Brian De Palmas "Predator": Update zum Weinstein-Horrorfilm
2 Kommentare - Di, 03.09.2019 von R. Lukas
Der Weinstein-Skandal als Aufhänger für einen Suspense-Streifen, auf die Idee muss man erst mal kommen. Brian De Palma ist darauf gekommen und weiter überzeugt davon, dass es eine gute Idee ist.

Brian De Palma hat uns schon viele Klassiker geschenkt, von Carrie - Des Satans jüngste Tochter über Scarface bis hin zu Mission: Impossible. Seit Kurzem ist Domino, sein erster Film seit Passion von 2012, auch hierzulande erhältlich. Sein nächster wird wohl das Crime-Drama Sweet Vengeance mit Wagner Moura (Narcos), aber was ist denn mit diesem vom Sex-Skandal um Produzent Harvey Weinstein inspirierten Horrorfilm, den er letztes Jahr geschrieben hat? Predator sollte er heißen und das Toronto International Film Festival als Kulisse dienen.

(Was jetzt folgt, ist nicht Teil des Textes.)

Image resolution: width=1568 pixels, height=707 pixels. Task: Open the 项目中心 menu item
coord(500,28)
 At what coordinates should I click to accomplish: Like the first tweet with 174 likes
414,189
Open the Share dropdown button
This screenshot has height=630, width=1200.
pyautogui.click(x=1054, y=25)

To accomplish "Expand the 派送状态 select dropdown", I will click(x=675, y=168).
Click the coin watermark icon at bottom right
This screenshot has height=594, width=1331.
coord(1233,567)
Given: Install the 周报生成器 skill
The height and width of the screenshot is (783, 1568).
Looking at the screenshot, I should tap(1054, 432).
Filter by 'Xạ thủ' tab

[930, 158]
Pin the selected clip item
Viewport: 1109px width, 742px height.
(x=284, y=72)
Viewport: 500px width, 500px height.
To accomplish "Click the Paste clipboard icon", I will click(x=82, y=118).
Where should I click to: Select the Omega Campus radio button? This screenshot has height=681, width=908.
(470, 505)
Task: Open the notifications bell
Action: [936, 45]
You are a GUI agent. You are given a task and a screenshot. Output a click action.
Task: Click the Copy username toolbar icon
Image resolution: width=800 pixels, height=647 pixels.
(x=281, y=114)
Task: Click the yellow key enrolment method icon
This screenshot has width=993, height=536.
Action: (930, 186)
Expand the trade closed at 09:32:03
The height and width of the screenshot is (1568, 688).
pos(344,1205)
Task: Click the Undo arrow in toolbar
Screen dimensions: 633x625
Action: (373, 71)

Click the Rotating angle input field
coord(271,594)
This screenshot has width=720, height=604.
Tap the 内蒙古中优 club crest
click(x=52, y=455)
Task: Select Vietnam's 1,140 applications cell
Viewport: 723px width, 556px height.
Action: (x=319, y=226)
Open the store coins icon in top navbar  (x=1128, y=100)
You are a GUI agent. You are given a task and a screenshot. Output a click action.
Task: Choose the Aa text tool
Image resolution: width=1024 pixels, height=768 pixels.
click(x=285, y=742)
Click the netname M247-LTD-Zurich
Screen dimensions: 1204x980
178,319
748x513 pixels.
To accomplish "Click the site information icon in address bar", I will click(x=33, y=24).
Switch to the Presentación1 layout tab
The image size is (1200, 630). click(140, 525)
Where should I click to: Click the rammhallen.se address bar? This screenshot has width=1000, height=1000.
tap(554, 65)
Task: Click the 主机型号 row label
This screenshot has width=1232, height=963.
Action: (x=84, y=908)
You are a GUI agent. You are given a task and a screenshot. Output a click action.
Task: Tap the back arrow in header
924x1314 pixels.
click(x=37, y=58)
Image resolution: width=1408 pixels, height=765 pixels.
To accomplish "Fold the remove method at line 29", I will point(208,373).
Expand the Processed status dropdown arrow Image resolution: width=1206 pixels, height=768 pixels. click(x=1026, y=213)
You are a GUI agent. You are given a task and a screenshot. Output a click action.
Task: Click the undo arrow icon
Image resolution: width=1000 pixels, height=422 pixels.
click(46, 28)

Bei den Internationalen Filmfestspielen von Venedig kam De Palma nach längerer Funkstille wieder darauf zu sprechen: Aufgrund all der Jahre, die er innerhalb und außerhalb Hollywoods gearbeitet habe, sei er sich der Art des Missbrauchs an Frauen, der vor sich gegangen sei, sehr bewusst gewesen. Und als Regisseur, der die ganze Zeit über mit Frauen drehe, nehme man sehr deutlich wahr, wie sie in dem Film behandelt werden, den man mache.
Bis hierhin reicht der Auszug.